• IL TUO COMPITO
Estendi il testo sulla tradizione dell'aperitivo milanese riportato più sotto, riprendendo subito dopo la sua ultima frase.

La tradizione dell’aperitivo milanese!

Milano è conosciuta anche con il soprannome “La Milano da bere”. Da questo si può facilmente comprendere che nella nostra città l’aperitivo è un vero e proprio must di fine giornata. Verso tardo pomeriggio, ovunque ci si trovi, si incontrano persone che, sedute ad un tavolino, sorseggiano in compagnia qualcosa da bere accompagnato da qualche stuzzichino e diversi piattini presi a buffet.

Questa tradizione è diventata ormai parte della nostra vita quotidiana, ma vi siete mai chiesti davvero quale sia la storia del famoso aperitivo italiano? Scopriamola insieme!

Nel V secolo a.C. il medico greco Ippocrate prescriveva ai pazienti affetti da inappetenza un medicinale di sua invenzione: il vinum hippocraticum, vino bianco e dolce, in cui erano macerati fiori di dittamo, assenzio e ruta.

• DATI FORNITI
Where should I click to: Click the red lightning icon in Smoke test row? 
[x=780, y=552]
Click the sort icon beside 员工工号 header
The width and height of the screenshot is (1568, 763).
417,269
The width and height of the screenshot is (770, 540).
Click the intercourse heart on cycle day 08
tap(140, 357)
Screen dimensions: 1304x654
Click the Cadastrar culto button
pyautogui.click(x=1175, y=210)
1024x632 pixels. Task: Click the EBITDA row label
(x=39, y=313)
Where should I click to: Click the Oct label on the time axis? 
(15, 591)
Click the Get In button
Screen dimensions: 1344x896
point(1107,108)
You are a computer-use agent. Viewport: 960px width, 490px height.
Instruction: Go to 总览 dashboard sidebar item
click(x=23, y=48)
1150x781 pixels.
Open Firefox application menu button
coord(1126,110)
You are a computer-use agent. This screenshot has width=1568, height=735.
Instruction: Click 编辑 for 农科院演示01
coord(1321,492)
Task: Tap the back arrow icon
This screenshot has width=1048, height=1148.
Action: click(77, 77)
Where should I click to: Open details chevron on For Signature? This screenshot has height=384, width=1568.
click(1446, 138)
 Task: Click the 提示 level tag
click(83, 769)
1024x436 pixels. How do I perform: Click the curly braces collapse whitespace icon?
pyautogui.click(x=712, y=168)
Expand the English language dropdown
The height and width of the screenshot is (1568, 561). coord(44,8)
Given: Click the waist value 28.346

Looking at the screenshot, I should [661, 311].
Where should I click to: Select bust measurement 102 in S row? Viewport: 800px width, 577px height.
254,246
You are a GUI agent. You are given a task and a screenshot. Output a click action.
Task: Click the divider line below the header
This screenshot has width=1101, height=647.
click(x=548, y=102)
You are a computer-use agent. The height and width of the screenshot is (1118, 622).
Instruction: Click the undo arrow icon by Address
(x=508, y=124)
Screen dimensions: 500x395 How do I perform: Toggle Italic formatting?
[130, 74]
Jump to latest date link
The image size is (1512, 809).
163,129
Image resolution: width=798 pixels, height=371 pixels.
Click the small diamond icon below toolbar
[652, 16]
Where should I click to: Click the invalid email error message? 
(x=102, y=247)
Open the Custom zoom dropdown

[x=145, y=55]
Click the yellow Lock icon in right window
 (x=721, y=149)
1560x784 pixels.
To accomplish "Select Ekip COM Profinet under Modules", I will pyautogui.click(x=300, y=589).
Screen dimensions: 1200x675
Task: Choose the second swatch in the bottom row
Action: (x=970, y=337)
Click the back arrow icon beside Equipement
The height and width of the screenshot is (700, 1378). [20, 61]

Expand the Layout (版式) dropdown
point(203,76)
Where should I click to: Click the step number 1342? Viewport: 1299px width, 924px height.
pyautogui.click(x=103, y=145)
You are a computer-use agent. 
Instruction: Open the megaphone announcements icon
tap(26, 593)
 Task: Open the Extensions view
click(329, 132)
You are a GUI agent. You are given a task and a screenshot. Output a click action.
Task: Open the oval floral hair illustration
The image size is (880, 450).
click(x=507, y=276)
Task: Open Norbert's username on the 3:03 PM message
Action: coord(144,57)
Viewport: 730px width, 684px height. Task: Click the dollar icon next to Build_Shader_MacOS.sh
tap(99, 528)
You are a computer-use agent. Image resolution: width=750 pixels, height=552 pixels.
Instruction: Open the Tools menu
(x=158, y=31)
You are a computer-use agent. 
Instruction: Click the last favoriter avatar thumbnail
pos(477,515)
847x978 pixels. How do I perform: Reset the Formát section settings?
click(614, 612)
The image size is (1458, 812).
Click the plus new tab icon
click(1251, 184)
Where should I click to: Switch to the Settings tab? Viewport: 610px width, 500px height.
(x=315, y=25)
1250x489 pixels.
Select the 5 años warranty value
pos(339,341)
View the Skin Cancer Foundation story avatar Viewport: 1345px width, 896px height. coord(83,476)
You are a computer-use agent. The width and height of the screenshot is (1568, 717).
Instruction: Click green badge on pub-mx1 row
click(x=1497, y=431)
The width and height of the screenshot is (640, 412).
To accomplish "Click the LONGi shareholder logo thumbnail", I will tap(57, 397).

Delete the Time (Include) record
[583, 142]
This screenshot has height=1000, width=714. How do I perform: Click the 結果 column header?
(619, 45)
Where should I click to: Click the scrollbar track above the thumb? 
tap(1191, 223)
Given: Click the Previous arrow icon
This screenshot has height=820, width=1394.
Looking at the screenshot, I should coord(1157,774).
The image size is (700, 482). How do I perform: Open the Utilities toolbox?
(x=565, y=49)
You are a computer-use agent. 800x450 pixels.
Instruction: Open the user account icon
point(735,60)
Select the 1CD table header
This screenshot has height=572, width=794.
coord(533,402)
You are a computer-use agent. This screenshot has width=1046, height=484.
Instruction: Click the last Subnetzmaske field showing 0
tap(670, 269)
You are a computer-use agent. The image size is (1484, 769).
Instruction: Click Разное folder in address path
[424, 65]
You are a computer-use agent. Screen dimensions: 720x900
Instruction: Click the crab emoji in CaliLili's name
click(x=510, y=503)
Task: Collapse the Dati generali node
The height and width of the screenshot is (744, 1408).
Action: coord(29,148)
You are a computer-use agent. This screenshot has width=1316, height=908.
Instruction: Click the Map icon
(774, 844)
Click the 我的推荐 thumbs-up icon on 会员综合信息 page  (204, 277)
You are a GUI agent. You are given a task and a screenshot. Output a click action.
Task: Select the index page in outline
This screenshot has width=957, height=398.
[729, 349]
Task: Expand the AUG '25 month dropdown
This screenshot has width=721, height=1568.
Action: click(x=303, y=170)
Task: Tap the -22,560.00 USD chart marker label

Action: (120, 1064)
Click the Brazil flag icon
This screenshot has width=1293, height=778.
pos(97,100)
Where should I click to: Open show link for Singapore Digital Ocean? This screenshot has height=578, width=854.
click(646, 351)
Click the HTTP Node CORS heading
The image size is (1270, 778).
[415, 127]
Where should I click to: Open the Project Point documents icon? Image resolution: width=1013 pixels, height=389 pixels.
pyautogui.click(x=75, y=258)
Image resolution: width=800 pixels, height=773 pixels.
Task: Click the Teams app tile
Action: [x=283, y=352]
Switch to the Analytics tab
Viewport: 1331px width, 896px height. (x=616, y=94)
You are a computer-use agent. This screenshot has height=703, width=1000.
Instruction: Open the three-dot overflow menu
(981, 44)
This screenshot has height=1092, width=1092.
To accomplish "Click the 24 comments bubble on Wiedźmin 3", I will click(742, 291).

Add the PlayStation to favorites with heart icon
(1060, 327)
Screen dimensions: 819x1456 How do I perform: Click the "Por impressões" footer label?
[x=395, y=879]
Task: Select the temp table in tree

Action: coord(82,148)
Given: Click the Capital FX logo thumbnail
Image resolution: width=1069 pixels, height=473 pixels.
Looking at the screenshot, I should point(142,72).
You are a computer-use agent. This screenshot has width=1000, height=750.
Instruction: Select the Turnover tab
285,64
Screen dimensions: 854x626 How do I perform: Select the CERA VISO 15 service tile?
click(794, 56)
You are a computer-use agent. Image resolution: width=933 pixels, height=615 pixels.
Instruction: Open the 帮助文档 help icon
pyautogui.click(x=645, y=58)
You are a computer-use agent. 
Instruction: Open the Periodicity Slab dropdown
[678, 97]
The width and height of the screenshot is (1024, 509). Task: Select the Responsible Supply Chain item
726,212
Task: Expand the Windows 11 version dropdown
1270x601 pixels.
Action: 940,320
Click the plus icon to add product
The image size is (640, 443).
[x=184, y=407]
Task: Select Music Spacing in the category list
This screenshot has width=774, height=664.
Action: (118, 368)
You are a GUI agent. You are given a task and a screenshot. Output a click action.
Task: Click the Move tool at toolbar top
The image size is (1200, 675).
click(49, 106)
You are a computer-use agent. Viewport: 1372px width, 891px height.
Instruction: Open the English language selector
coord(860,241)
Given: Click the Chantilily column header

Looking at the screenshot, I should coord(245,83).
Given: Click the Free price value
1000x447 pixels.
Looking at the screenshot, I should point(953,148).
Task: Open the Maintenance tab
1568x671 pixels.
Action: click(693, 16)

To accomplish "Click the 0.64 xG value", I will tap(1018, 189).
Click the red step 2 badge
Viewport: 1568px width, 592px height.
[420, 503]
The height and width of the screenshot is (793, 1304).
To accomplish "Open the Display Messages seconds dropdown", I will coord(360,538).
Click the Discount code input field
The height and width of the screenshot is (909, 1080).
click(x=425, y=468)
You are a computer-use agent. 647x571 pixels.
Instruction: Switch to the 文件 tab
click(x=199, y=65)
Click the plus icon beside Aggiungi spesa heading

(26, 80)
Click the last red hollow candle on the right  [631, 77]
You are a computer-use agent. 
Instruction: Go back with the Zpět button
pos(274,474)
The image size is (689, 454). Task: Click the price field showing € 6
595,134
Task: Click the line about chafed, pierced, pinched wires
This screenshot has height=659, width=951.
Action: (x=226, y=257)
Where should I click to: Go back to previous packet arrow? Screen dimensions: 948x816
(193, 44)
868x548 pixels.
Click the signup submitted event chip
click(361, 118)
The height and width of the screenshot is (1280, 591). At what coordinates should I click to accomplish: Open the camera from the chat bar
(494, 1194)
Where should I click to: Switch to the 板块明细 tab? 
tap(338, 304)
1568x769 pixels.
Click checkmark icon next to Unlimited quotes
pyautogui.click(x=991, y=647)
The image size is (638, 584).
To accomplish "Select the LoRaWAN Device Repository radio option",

• RISPOSTA ALL'ESERCIZIO
Un antecedente del moderno aperitivo era consumato già nella Roma antica, il mulsum a base di vino e miele. Lo scopo era prorpio quello di stuzzicare l’appetito, una funzione questa che si intuisce anche dall’etimologia della parola “aperitivo”, che deriva dal latino “aperitivus” (che apre). Una bevanda, quindi, in grado di “aprire” e stimolare la sensazione di fame.

Il vinum hippocraticum venne poi tramandato di secolo in secolo, fino a giungere nelle sapienti mani degli erboristi medievali e furono proprio questi ultimi a giungere a una sorprendente scoperta.

A stimolare il senso della fame non erano quei particolari ingredienti, bensì il sapore amaro che essi rilasciavano. E non è un caso che, ancora oggi, i principali drink che amiamo bere durante l’ora dell’aperitivo siano prevalentemente caratterizzati da un classico retrogusto amaro.

Il vero aperitivo, inteso come abitudine alimentare e non come cura, nacque a Torino nel 1786 in una piccola bottega di liquori e vini gestita dal signor Antonio Benedetto Carpano, il quale ebbe la l’idea di vendere un vino aromatizzato che battezzò vermouth, dal tedesco wermut (assenzio).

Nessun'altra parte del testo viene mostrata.